Nei termini in cui viene descritto dal collaboratore di giustizia Maurizio Zuppardo, il rapporto confidenziale che aveva instaurato con alcuni carabinieri del Comando provinciale di Latina, per un certo periodo avrebbe assunto i connotati di un sistema ben collaudato, poi mantenuto nel tempo, o meglio ramificato in una serie di rapporti diretti con alcuni investigatori.
Nel corso degli interrogatori sostenuti davanti ai magistrati della Direzione Distrettuale Antimafia, il pentito ha riferito a circostanze in maniera molto dettagliata, anche se i quantitativi di droga da lui citati, vale a dire le partite sequestrate dai militari grazie alle sue soffiate e la quota che sarebbe stata riconosciuta a lui in cambio dell'informazione, non sembrano proprio coincidere sempre con la realtà dei fatti, ossia con i verbali di arresto rimasti agli atti.
L'inchiesta della Procura di Latina contesta a una decina di carabinieri, a vario titolo e alcuni in concorso tra loro, i reati di concussione, peculato, corruzione per un atto contrario ai doveri d'ufficio e possesso di droga ai fini di spaccio con l'aggravante di avere commesso i fatti in violazione dei doveri di pubblico ufficiale. Fattispecie per le quali, in ogni caso, il quadro indiziario configurato dai magistrati non è stato ritenuto, dal giudice per le indagini preliminari, sufficiente per sostenere la richiesta di adozione delle misure cautelari avanzata dalla Procura.

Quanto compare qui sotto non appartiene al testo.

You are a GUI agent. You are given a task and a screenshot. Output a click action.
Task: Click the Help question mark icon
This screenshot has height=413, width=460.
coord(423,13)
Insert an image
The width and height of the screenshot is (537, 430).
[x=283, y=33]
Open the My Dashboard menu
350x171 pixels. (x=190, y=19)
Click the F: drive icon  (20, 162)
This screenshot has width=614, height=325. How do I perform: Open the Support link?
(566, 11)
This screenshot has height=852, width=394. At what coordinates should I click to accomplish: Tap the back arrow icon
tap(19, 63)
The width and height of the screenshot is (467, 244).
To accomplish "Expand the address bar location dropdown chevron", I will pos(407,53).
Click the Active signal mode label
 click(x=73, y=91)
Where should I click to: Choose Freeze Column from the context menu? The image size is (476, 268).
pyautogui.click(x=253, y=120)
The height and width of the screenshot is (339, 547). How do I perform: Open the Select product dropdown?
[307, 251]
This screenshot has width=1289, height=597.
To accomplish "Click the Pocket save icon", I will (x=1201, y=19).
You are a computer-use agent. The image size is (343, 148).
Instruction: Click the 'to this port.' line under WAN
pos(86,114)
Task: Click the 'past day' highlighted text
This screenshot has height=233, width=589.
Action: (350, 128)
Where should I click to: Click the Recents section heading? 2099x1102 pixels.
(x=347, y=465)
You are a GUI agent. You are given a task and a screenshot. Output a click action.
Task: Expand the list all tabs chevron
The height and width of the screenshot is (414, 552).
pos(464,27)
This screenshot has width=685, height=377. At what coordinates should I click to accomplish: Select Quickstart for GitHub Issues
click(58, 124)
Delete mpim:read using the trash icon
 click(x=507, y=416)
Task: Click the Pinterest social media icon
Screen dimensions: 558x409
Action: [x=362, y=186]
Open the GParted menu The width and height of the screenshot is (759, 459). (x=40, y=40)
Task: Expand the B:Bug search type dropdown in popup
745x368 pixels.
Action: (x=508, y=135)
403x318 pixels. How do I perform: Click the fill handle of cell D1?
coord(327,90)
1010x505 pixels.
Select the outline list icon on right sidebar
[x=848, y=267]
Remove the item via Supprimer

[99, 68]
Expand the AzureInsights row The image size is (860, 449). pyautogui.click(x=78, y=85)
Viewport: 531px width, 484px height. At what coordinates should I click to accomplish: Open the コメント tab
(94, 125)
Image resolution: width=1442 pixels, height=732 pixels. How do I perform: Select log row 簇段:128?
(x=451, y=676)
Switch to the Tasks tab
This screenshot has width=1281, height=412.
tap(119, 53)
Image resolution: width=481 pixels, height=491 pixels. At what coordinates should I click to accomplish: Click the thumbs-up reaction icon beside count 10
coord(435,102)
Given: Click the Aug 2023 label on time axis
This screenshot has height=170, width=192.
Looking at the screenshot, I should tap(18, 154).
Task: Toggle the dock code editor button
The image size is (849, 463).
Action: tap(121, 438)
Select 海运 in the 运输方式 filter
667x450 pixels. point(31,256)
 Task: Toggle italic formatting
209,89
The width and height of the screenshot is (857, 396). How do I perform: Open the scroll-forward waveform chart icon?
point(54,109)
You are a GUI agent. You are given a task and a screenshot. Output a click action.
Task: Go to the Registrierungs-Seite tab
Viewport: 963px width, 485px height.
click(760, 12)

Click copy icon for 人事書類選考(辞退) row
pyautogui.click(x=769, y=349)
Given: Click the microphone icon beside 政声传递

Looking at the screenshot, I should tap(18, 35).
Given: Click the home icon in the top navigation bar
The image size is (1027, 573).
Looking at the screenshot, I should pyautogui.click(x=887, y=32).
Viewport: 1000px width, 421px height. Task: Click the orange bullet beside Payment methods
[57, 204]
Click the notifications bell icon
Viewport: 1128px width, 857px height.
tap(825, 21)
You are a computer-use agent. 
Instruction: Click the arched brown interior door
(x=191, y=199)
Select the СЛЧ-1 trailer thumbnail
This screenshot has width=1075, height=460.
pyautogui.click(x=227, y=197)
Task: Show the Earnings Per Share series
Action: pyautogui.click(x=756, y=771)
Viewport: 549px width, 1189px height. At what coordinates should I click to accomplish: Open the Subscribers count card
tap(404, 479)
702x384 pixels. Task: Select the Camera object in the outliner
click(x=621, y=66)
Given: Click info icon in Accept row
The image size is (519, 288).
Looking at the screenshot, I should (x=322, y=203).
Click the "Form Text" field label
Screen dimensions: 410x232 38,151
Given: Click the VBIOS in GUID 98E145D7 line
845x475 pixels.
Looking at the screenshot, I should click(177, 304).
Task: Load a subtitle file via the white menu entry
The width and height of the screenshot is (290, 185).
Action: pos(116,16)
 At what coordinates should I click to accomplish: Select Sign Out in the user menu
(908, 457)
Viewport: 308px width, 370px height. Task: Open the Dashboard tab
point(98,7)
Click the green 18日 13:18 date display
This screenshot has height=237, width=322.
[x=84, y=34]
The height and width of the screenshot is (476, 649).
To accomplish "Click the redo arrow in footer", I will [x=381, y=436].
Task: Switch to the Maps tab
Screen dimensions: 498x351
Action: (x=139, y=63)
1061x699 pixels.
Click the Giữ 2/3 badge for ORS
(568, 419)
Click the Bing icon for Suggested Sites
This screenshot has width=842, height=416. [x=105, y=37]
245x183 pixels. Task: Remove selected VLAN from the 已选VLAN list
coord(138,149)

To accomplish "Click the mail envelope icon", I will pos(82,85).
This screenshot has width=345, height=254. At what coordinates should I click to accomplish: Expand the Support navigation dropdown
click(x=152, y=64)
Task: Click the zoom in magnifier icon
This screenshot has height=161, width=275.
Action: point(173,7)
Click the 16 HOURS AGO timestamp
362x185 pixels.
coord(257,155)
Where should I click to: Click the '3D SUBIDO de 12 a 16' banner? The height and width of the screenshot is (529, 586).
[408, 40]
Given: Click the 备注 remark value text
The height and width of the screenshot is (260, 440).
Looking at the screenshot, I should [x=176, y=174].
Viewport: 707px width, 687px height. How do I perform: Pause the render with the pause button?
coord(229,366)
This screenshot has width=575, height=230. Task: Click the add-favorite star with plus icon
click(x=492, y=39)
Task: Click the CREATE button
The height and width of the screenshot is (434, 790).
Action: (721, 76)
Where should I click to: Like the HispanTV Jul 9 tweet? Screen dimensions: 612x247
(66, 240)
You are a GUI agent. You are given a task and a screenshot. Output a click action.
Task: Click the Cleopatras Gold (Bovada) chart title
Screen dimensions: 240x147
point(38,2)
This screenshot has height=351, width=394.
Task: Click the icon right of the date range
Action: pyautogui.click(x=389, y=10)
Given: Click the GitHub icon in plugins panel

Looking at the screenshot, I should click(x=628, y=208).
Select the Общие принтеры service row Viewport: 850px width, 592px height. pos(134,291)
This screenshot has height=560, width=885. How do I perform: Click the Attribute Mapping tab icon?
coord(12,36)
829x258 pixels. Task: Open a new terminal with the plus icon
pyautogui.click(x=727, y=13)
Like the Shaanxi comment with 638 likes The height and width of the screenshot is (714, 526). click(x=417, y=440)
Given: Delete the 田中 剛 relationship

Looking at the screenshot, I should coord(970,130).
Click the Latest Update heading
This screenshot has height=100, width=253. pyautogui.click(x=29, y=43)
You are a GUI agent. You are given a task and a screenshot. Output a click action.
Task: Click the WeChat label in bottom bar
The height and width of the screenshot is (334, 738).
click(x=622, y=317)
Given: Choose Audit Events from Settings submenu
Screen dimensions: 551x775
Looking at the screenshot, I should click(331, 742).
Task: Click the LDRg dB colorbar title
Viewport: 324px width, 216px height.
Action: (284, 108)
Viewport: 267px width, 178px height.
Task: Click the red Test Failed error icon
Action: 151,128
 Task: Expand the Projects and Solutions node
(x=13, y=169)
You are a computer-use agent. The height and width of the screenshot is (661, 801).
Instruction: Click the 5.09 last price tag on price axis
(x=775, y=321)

Stando alle rivelazioni di Zuppardo, la sua collaborazione era iniziata più di dieci anni fa con almeno due carabinieri di uno dei reparti deputati alle attività di polizia giudiziaria. Era un informatore come altri, ma secondo quanto ha dichiarato avrebbe ben presto avrebbe instaurato un rapporto molto intenso in termini di informazioni rese. Era una collaborazione nota e gestita insieme a un ufficiale, che gli avrebbe assicurato anche una certa copertura, o meglio una libertà d'azione in città. Perché Maurizio Zuppardo all'epoca non aveva la patente, gli era stata ritirata per la positività agli stupefacenti in occasione di un incidente stradale, ma sostiene che ogni qual volta veniva fermato da una pattuglia, contattava i suoi "referenti" che provvedevano a intercedere per lasciarlo andare via senza conseguenze penali. Una situazione per certi versi surreale, vista la molteplicità delle pattuglie impiegate nel controllo del territorio.
In ogni caso Zuppardo avrebbe iniziato a fornire sempre più soffiate quando i militari avrebbero prospettato la possibilità di ripagarlo con una parte della droga sequestrata agli spacciatori da lui indicati, ovviamente sottratta prima delle operazioni di pesa delle dosi. Il pentito sostiene persino che il fautore di questo sistema, uno degli investigatori indagati, lo avrebbe rassicurato perché così facendo nessuno degli arrestati si sarebbe lamentato per un'accusa formulata con un quantitativo minore di droga rispetto a quella realmente posseduta. Ha riferito di avere ricevuto anche venti o trenta grammi di cocaina alla volta e in un caso persino una busta che conteneva più di un chilo di marijuana.